Ohio Goes Red as Nation Goes Blue

Zain watched the Election 2020 results at his home in Ohio. 

Oho has long been considered a pivotal state in presidential elections. This year, Ohioans voted in favor of President Donald Trump, who was seeking re-election on the Republican ticket. It was the first time since 1960 that Ohio’s 18 electoral votes did not go to the winning candidate.

Despite winning Ohio, Trump was ultimately defeated in both the popular and Electoral College votes. President-elect Joseph R. Biden won 306 electoral votes compared to Trump’s 232. The allotment of the 538 electoral votes are determined by each state’s population. At least 270 votes are needed for a presidential candidate to declare victory. 

Ohio is considered a swing state, which means that no one knows whether voters here will choose the Democratic or Republican candidate. In both 2008 and 2012, for example, Democratic contender Barack Obama won the popular vote in Ohio. But in 2016 and 2020, Ohioans went for Trump, a Republican.  



Election Day was November 3, but the results were not finalized until November 7. Due to the coronavirus pandemic, there were many more mail-in votes than usual this year, resulting in some states taking more time to report results. 

How did Biden win so decisively? Black women, young people, and new voters helped put him over the top. He and his running mate, Kamala Harris, got nearly 80 million votes, the largest number in history. An estimated 65% of all eligible voters cast ballots.

Harris, who is Black, made history as the first woman to be elected Vice President.

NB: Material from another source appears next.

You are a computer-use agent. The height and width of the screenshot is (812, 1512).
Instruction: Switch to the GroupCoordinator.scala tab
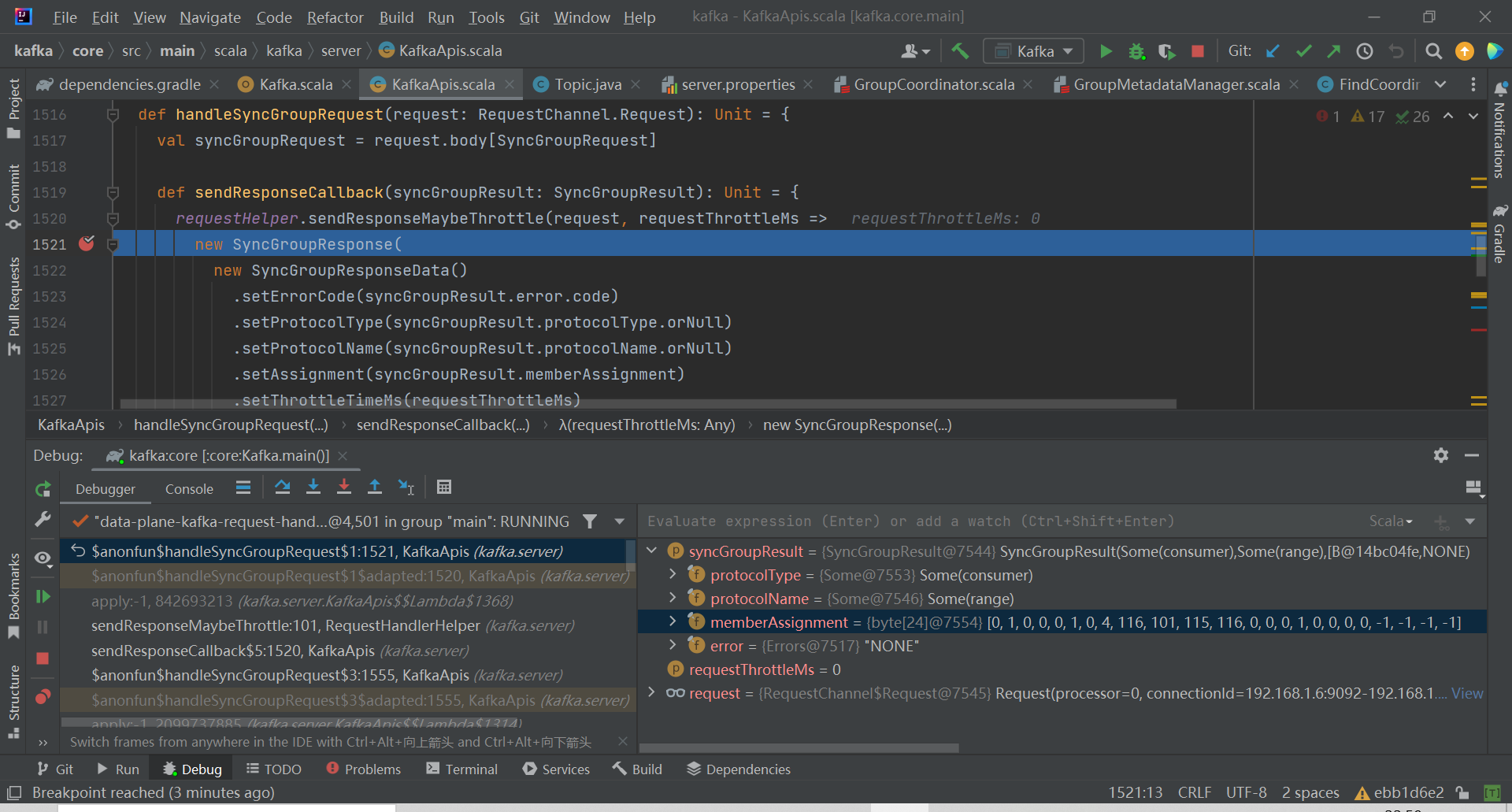933,84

No woman has ever served as President. 


Zain interviews Cuyahoga County poll worker Mike Czajka via video. 


Nicole Cilenti, who lives in a suburb of Cleveland, typically votes in person on Election Day. This year, she cast her ballot early by mail due to the pandemic.

Cilenti voted for President-elect Biden. “This was the most important election of my lifetime,” she said. “We need change for the better in this country, and voting is my way to help elicit that change.” 

Before the election, President Trump repeatedly complained about widespread voter fraud. No such claims have been demonstrated. Nonetheless, he has continued to dispute the results. He is the first losing presidential candidate in United States history to refuse to concede to his opponent. 

Voter Matthew McWeeny, who lives in a suburb of Cleveland, was pleased with the voting process. When asked if he was concerned about Trump’s claims of fraud, McWeeny said, “No, I didn’t take a lot of those crazy storylines seriously.” 

On Election Day, I spoke with first-time poll worker Mike Czajka from Cuyahoga County. He signed up to work at the polling place in his Cleveland neighborhood and enjoyed seeing people with differing political views work together. “I would definitely do it again,” he said.  

President Trump won Ohio's 18 electoral votes but lost his bid for a second term in the White House.